• **SOURCE MATERIAL**
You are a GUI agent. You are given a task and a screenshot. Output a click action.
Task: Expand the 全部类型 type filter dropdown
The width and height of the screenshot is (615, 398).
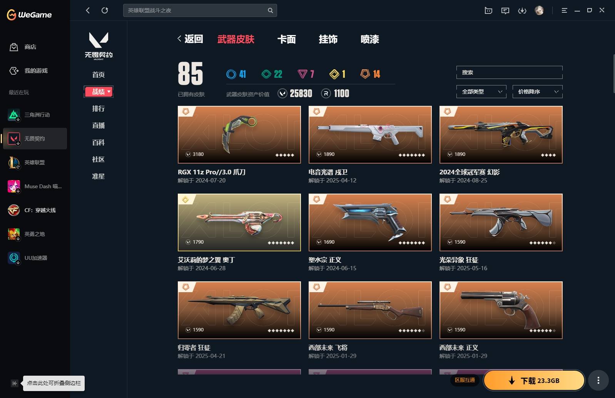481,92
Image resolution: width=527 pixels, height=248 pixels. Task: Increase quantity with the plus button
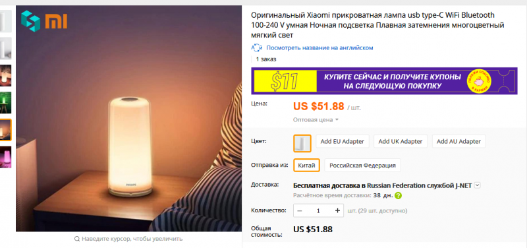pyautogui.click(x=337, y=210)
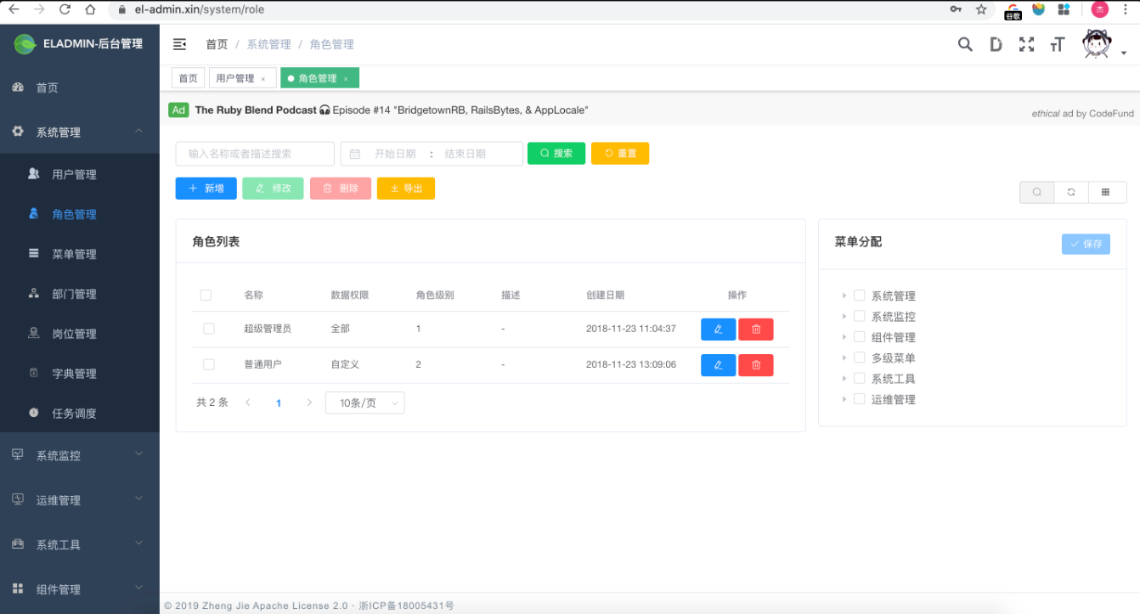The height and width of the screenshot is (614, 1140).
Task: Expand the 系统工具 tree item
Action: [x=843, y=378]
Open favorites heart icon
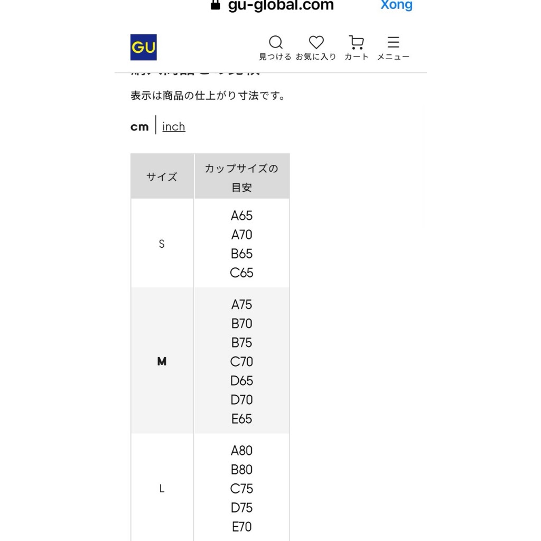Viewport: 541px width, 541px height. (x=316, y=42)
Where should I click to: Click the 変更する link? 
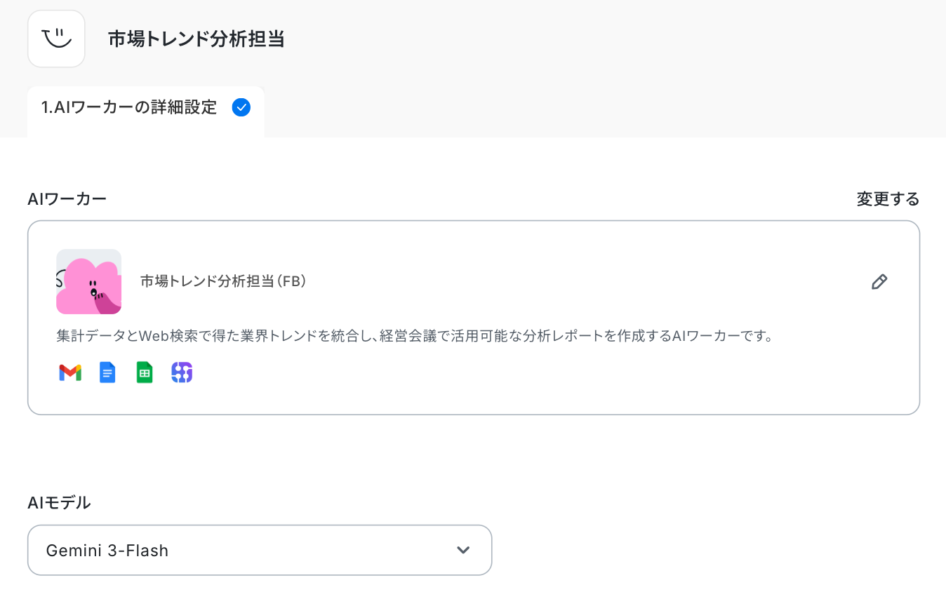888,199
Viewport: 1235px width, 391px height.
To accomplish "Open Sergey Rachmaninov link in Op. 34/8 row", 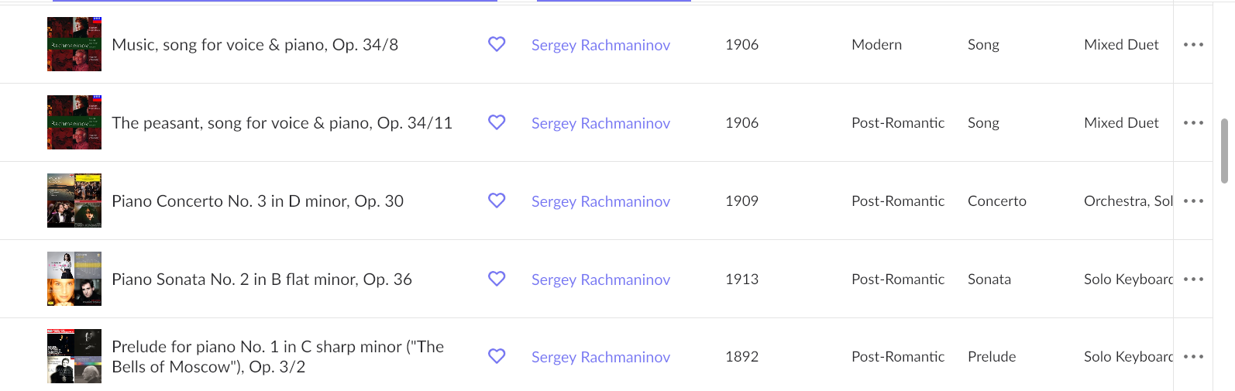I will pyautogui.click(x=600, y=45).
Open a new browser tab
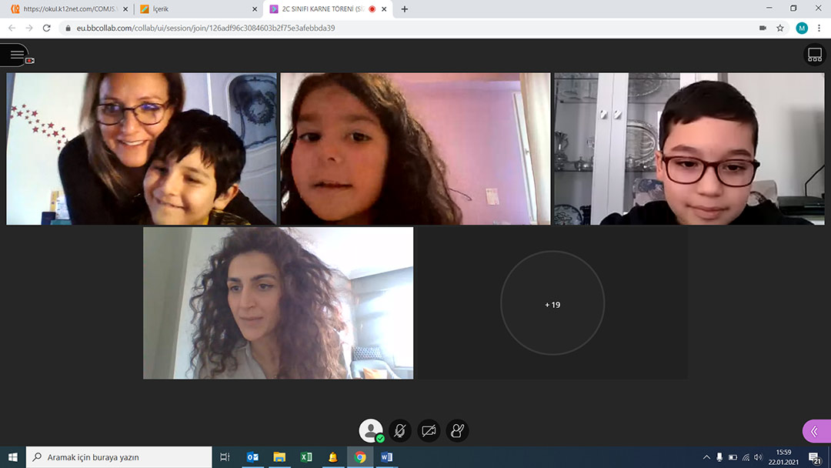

• **EXERCISE DIRECTIONS**
Within the listing above, write out the stretch from the line with "Image resolution: width=527" through the line with "Viewport: 1235px width, 391px height." exactly. Any pictures are to be left out.

• **REPLY TO THE TASK**
Image resolution: width=527 pixels, height=248 pixels. Task: Increase quantity with the plus button
pyautogui.click(x=337, y=210)
The height and width of the screenshot is (614, 1140).
Task: Expand the 系统工具 tree item
Action: [x=843, y=378]
Open favorites heart icon
Viewport: 541px width, 541px height. (x=316, y=42)
Where should I click to: Click the 変更する link? 
888,199
Viewport: 1235px width, 391px height.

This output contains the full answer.